444 ↗(On Diff #182329)


@compnerd mentioned to me that you wanted to have this function changed to be called something along the lines of "convertToUnicode". I should mention though that this only converts to Unicode on Windows, On non Windows platforms it converts to bytes, not the unicode type. Think that convertToPlatformEncoding is maybe more descriptive instead?

jmittert marked an inline comment as done.Feb 21 2019, 11:40 AM
jmittert added inline comments.
444 ↗(On Diff #182329)
efriedma added inline comments.
440 ↗(On Diff #182329)

The inner "if" is redundant; on Python2, bytes is an alias for str, so both sides have the same meaning.

This function seems dangerous in the sense that it isn't clear what type of data it's expecting as input. Probably you should have separate functions for each of the possible cases: input is bytes, input is str, or input is Python2 unicode/Python3 str. (Not sure which of those you actually need, but those are the reasonable possibilities, I think.)

jmittert marked an inline comment as done.Feb 22 2019, 10:20 AM
jmittert added inline comments.
440 ↗(On Diff #182329)

I'm fairly certain the if isn't redundant: on python 2, if we get bytes(/str) we want to decode that to a unicode. In python 2, .decode returns a unicode, not a str like in python 3.

Part of the reason it has confusing inputs is because what input it gets depends on they python version. It gets bytes/str on python 2 and str on python 3. I figured it was safer to handle all text cases (python 2 bytes/str/unicode, python 3 str/bytes). At least that way it's idempotent.
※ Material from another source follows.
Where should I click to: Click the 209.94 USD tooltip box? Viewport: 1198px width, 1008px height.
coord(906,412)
I do agree it's dangerous in that the type it outputs is different based on the platform and version, but I've tried to limit use of it to only right at the edge before os calls.
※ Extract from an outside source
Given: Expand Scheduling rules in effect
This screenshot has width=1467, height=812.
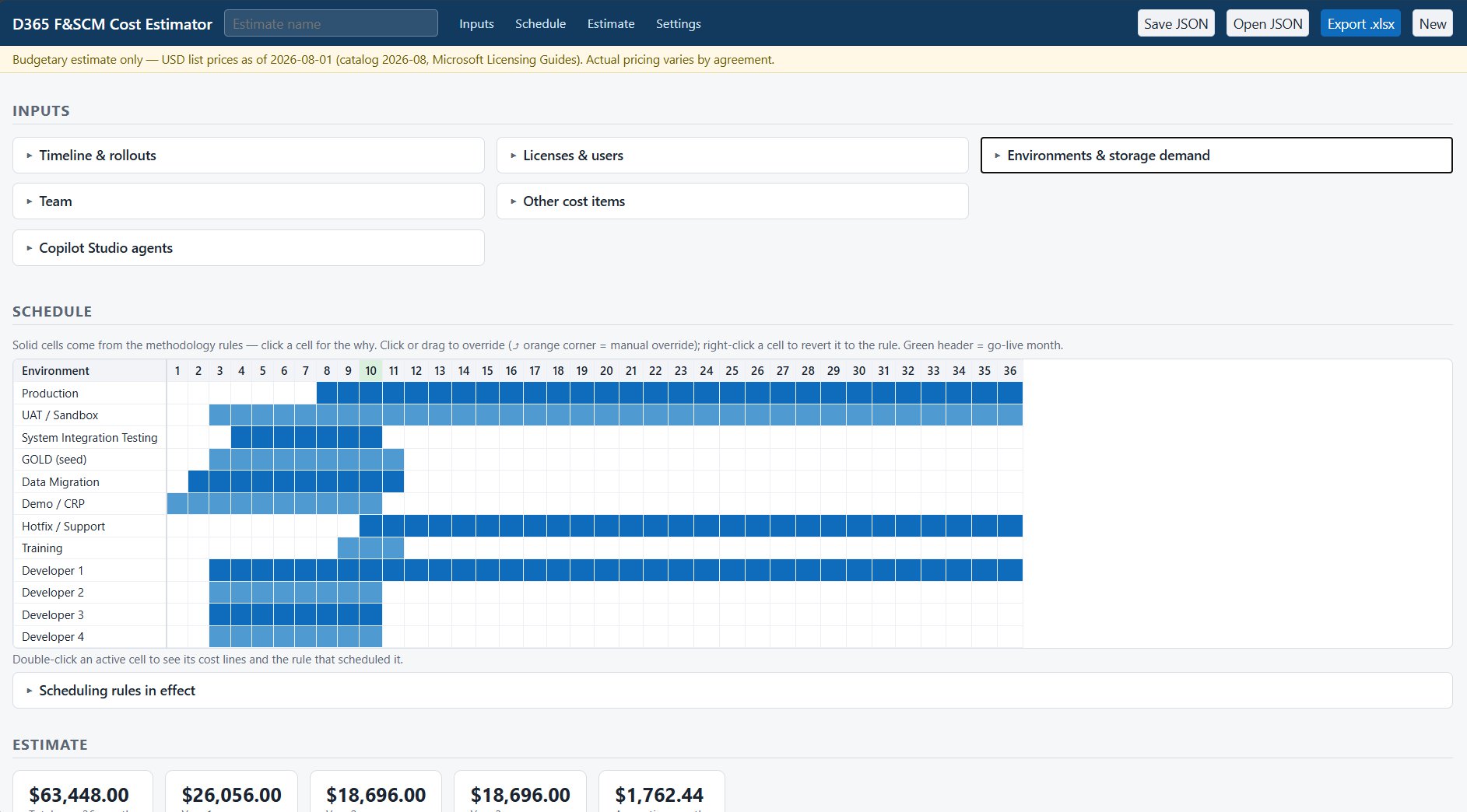Looking at the screenshot, I should coord(732,691).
efriedma added inline comments.Feb 22 2019, 11:59 AM
440 ↗(On Diff #182329)

on python 2, if we get bytes(/str) we want to decode that to a unicode

I didn't mean it's a no-op, just that isinstance(text, str) and isinstance(text, bytes) always return the same result on Python2, so you don't need the explicit version_info check.
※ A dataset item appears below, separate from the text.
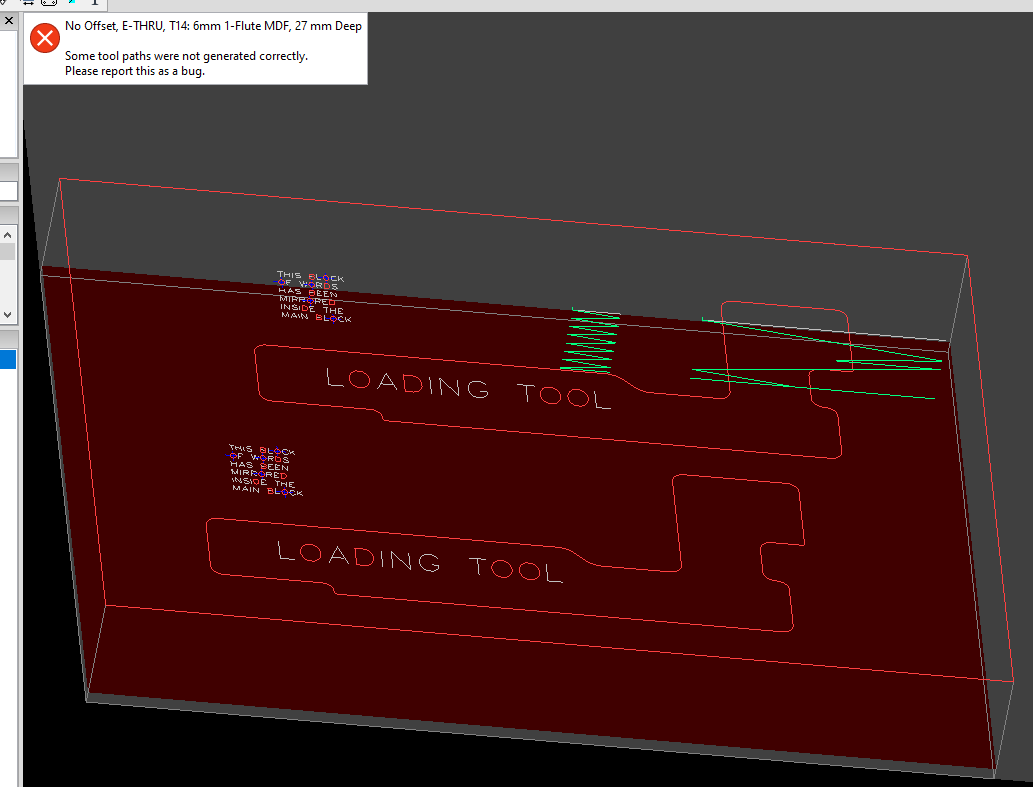Click the long green toolpath lines on the right

(x=816, y=359)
I figured it was safer to handle all text cases

Making the function handle any string-like input is "safer" in the sense that you're less likely to get a runtime error in this function, but it makes the code harder to understand, and it's more likely to lead to confusing results if some other part of the code isn't handling strings consistently.

jmittert updated this revision to Diff 187995.Feb 22 2019, 2:54 PM

Rather than using the ambiguous (and not particularly safe)
convertToLocalEncoding, define a to_unicode and use that as well as the
existing to_bytes depending on the platform.

jmittert marked an inline comment as done.Feb 22 2019, 2:57 PM
jmittert added inline comments.
440 ↗(On Diff #182329)

Ah, I see what you mean, yeah, that makes sense to do.

I've removed the convertToLocalEncoding and instead added to_unicode, which I think is significantly less confusing.

@jmittert sorry for the long delay, but I'm finally fine with this patch now. I like how it explicitly emphasizes on the Windows/Linux difference. However the patch needs to be rebased against master, can you update it?

This revision was not accepted when it landed; it landed in state Needs Review.Feb 28 2019, 11:16 AM
This revision was automatically updated to reflect the committed changes.